Problem requirements — Locate each line in the material below that contains the string "icon" and copy it out in full. Case matters.

Data records —
════════
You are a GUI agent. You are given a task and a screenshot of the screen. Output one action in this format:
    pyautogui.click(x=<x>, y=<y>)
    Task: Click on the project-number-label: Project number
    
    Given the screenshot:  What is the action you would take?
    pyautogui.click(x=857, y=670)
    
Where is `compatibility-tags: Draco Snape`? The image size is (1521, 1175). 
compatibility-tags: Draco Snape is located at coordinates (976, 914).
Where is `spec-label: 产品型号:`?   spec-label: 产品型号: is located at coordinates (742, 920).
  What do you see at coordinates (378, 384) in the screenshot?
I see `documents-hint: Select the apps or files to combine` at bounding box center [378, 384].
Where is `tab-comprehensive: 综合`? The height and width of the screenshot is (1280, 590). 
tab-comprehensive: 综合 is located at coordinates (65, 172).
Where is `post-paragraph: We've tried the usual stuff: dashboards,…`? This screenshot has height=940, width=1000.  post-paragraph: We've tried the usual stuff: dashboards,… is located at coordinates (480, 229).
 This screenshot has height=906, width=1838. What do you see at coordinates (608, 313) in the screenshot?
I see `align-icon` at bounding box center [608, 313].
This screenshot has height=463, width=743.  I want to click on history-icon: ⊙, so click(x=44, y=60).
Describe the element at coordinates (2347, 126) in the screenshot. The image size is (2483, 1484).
════════
Problem solution —
I see `align-icon` at bounding box center [608, 313].
This screenshot has height=463, width=743.  I want to click on history-icon: ⊙, so click(x=44, y=60).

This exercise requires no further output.